──────── Estratto fornito

Caterina Malinconico: Progettazione con il Design Thinking

Abbiamo intervistato Caterina Malinconico, architetto, esercita la libera professione ed è specializzata in formazione didattica.

In questa intervista ci illustra come migliorare la progettazione degli spazi artificiali attraverso il Design Thinking, una modalità progettuale che mette al centro del progetto le persone ed i loro bisogni, tema che approfondirà durante il percorso: “Progettazione e psicologia nella casa” strutturato appositamente per MeM in collaborazione con la Dott.ssa Micalizzi.  

 

MeM: Buongiorno Arch. Caterina Malinconico, avrebbe piacere di presentarsi ai lettori di MeM?

C.M.: Certamente, sono Caterina Malinconico architetto e oltre alla professione, mi sono sempre occupata di formazione didattica sia come docente specializzandomi in formazione, sia sviluppando progetti con aziende sulla ricerca ed innovazione.

Attualmente sono direttrice di SOUX Milano – Scuola di Architettura per bambini di Mario Cucinella e Caterina Malinconico, corso mono settimanale per bambini dai 7 ai 12 anni con sede a Milano. Sono docente di progettazione architettonica in alcune accademie quali l’Accademia Belle Arti di Sanremo sede milanese, Accademia di design e comunicazione visiva Abadir a Catania e con l’Accademia del lusso svolgo docenza al master in “Sustainable economics of global business”. Sono stata coordinatore didattico del corso triennale in Interior design e Scenografia degli Eventi dello Scuola di Design  dello IED Milano dal 1998 al 2021 per poi coordinare nel 2022 il Master  SOS – School of Sustainability, di Mario Cucinella

Il prossimo obiettivo è di lavorare con MEM e condividere tutte queste esperienze insieme.

 

MeM:Com’è nata questa interessante collaborazione con la Dott.ssa Micalizzi?

C.M.: Con Alessandra ci siamo incontrate perché le ho proposto una docenza al corso triennale in IED nell’ambito della Sociologia dei consumi e da lì abbiamo collaborato anche in altri ambiti come un evento al Salone del Mobile 2021, per un progetto sull’abitare.

────────────────

* **Richiesta scritta 1**
Trascrivi fedelmente il brano dell'intervista a Caterina Malinconico che comincia con "Caterina Malinconico: Progettazione" e prosegue fino a "la Dott.ssa Micalizzi.".
* **Richiesta scritta 2**
Scrivi il seguito dell'intervista a Caterina Malinconico, riprendendo subito dopo l'ultima frase riportata.
I dati riportati qui non hanno alcun rapporto con l'intervista.

──────── Dati forniti

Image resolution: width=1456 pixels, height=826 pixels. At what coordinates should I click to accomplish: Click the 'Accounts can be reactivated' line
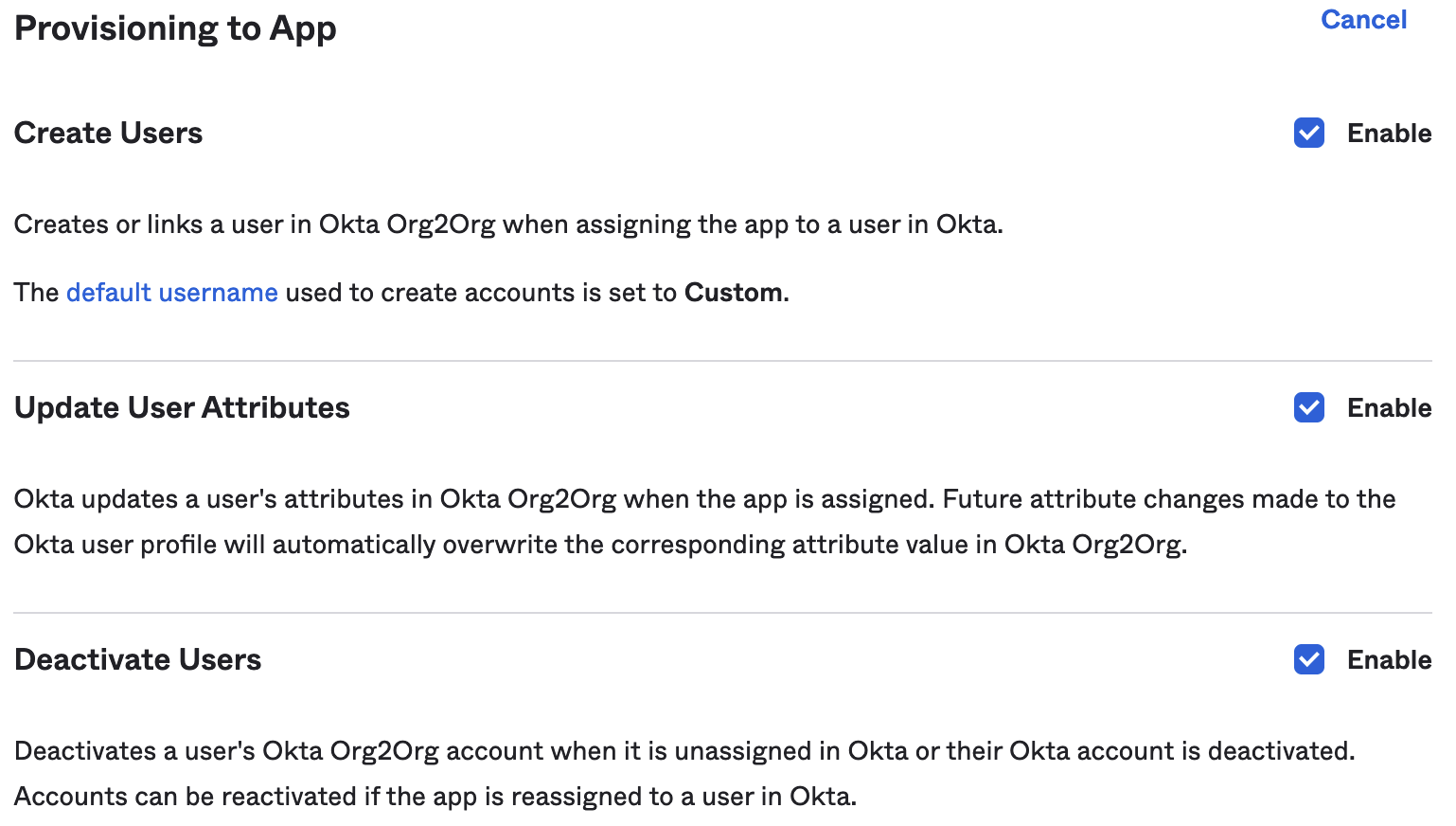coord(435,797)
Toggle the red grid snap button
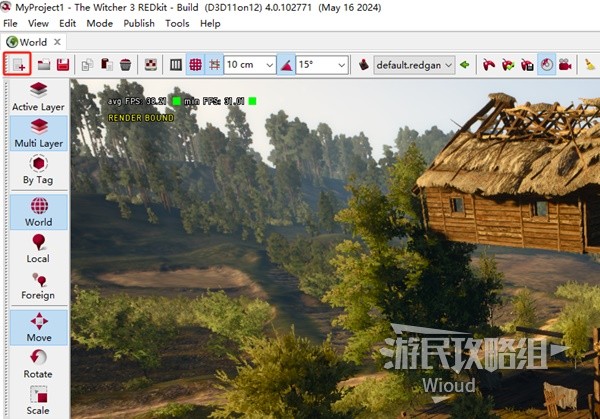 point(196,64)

────────────────

* **Risposta 1**
Caterina Malinconico: Progettazione con il Design Thinking

Abbiamo intervistato Caterina Malinconico, architetto, esercita la libera professione ed è specializzata in formazione didattica.

In questa intervista ci illustra come migliorare la progettazione degli spazi artificiali attraverso il Design Thinking, una modalità progettuale che mette al centro del progetto le persone ed i loro bisogni, tema che approfondirà durante il percorso: “Progettazione e psicologia nella casa” strutturato appositamente per MeM in collaborazione con la Dott.ssa Micalizzi.

* **Risposta 2**
Da quell’esperienza abbiamo compreso le tante affinità dal punto di vista professionale, Alessandra ha un “taglio”psicologico complementare al mio, che è molto progettuale, ed entrambe condividiamo in primis le necessità di rispondere sempre bisogni dell’utente che vive lo spazio.

Secondo noi, fondere le due professioni e soprattutto i due punti di vista, che sono fortemente complementari, è una soluzione ottimale, per cui abbiamo deciso di continuare questa collaborazione.

 

MeM: Sì, abbiamo affrontato questo tema con la Dott.ssa Micalizzi durante la sua intervista su come la collaborazione tra architetto e psicologo ambientale diventi sempre più fondamentale e di come sia complesso proporlo in Italia.

Progettazione consapevole significa personalizzazione, comprendere i bisogni degli utenti che frequenteranno lo spazio diventa una necessità per la realizzazione di un buon progetto. Durante il MeMDAY del 2 ottobre, ha accennato ai principi della metodologia del design thinking, un approccio vincente per progettare con metodo e creatività, potrebbe illustrarcelo brevemente?

C.M.: Il Design Thinking è una modalità progettuale fondata da IDEO, un grande studio americano e poi adottato da tanti studi di progettazione, una disciplina che mette al centro del progetto le persone ed i loro bisogni, definita Human Center Design.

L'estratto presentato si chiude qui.